The fact that Chapter 7 bankruptcy involves liquidating assets might make you wary about filing for it. However, if you face crushing debt, you should seek out relief. In fact, Chapter 7 bankruptcy might not take away anything that you own.
It is true that Chapter 7 can result in a bankruptcy trustee selling off some of your property to satisfy some of your debt, but only if the assets you own are non-exempt.
Chapter 7 and asset exemptions
In Chapter 7, you have the opportunity to exempt certain assets from liquidation. Oregon offers a set of exemptions that protect various types of property, such as your primary residence, vehicles up to a certain value, household goods, and retirement accounts. If your assets fall within these limits, the trustee cannot sell them off.
For example, Oregon allows you to exempt up to $40,000 in equity for your home if you are single or $50,000 if you are married. You can also protect up to $3,000 in one vehicle. These qualifications provide a safety net, ensuring you do not lose your home or means of transportation to compensate creditors.
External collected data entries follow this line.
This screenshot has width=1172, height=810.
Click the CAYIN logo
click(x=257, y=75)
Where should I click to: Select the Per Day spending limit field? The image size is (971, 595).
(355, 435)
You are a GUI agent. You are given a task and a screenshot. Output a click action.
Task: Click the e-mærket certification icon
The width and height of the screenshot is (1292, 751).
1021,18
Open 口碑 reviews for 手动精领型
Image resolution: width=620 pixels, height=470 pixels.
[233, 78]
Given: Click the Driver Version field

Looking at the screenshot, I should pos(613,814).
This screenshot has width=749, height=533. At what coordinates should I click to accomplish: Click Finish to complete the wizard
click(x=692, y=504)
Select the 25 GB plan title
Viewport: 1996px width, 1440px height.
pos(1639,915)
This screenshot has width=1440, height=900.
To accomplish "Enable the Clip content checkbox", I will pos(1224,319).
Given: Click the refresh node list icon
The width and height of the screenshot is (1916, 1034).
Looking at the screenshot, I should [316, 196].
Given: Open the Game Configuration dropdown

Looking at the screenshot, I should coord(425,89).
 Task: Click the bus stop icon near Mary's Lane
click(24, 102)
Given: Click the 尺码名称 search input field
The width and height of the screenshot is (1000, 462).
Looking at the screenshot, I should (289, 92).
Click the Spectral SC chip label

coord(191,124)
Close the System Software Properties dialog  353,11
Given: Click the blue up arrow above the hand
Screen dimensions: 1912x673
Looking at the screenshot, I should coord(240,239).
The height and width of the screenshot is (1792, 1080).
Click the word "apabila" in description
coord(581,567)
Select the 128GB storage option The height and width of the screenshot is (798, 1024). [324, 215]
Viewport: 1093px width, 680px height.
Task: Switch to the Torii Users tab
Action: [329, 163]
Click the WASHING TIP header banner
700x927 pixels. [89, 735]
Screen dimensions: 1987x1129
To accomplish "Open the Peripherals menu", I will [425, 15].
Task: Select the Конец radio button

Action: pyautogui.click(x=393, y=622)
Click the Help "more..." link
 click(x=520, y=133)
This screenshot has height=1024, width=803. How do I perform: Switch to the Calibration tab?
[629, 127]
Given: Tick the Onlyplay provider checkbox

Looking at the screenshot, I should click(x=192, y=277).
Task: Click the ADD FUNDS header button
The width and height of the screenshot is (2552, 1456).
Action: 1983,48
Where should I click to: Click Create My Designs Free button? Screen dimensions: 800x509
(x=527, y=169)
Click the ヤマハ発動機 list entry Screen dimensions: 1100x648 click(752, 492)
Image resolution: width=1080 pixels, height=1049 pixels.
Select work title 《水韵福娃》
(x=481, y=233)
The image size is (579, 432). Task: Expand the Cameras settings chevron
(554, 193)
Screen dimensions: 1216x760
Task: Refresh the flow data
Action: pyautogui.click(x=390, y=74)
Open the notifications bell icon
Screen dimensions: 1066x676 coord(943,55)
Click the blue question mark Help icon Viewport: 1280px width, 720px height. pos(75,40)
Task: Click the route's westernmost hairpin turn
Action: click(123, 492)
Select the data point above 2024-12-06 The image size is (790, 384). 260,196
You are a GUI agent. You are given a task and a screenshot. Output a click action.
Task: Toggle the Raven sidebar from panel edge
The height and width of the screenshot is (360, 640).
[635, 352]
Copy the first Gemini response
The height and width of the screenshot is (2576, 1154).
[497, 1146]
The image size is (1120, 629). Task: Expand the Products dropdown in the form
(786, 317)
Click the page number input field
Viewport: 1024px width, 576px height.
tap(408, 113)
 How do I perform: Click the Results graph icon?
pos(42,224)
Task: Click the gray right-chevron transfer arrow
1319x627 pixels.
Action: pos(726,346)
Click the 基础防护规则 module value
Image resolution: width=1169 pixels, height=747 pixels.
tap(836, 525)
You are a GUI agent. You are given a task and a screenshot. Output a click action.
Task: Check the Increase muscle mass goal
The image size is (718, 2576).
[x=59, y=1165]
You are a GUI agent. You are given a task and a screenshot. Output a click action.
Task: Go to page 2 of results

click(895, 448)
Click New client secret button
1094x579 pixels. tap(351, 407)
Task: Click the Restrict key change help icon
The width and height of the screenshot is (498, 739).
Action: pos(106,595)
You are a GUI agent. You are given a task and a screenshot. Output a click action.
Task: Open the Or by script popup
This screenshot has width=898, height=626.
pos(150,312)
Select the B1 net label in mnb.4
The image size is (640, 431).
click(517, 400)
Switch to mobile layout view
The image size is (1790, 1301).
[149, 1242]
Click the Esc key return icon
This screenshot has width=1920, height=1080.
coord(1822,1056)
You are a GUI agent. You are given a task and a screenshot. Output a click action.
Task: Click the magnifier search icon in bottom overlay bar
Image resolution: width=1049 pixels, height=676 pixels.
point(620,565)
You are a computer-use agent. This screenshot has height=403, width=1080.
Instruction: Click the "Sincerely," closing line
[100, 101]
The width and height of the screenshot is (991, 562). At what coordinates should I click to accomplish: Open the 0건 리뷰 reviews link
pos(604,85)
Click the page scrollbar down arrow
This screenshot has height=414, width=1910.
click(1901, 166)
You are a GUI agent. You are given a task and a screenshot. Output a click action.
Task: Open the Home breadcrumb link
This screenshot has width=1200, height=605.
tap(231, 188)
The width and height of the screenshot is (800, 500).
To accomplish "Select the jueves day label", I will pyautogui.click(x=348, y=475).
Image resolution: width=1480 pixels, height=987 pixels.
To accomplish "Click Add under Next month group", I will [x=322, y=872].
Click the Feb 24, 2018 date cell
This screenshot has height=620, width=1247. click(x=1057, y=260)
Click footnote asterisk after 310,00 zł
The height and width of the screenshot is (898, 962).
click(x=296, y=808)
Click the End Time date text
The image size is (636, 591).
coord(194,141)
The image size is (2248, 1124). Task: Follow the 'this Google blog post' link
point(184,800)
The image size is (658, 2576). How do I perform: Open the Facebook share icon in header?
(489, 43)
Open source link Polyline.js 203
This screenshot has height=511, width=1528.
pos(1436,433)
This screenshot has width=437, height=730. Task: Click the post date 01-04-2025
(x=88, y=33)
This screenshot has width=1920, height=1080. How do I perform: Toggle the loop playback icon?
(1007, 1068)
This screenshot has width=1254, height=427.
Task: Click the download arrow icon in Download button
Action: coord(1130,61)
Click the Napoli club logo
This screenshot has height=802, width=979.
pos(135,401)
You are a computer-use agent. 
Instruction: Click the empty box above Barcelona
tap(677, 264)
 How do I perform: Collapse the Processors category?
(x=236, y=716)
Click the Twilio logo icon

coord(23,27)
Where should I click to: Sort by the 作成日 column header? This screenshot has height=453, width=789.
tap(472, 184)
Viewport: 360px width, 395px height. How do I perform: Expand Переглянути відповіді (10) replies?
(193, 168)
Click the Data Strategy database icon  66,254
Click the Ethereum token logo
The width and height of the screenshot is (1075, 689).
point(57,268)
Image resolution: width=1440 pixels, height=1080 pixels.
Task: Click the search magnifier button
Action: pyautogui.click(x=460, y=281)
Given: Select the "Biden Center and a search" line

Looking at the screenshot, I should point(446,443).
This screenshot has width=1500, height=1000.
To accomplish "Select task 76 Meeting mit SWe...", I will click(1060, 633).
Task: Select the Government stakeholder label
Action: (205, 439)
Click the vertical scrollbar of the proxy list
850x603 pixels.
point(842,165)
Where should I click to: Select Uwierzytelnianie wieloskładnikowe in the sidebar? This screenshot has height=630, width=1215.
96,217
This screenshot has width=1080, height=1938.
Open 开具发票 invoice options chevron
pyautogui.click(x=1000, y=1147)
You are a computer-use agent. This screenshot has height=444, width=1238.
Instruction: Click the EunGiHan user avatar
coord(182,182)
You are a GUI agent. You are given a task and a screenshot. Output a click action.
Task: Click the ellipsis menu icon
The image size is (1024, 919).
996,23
No asset cases and non-exempt property
The vast majority of Chapter 7 cases are classified as “no asset” cases because exemptions fully cover the filer’s assets. In these situations, the trustee does not liquidate any property because everything qualifies for exemption.
However, if you have non-exempt assets exceeding the exemption limits, the trustee may sell those assets to repay creditors. This scenario is less common, but it highlights the importance of understanding exemption laws and properly valuing your assets.
No bankruptcy should leave you destitute. The process aims to give you a fresh start by discharging eligible debts while allowing you to keep essential property protected by exemptions. With careful planning and adherence to bankruptcy laws, you can emerge from Chapter 7 with a clean slate and the ability to rebuild your finances.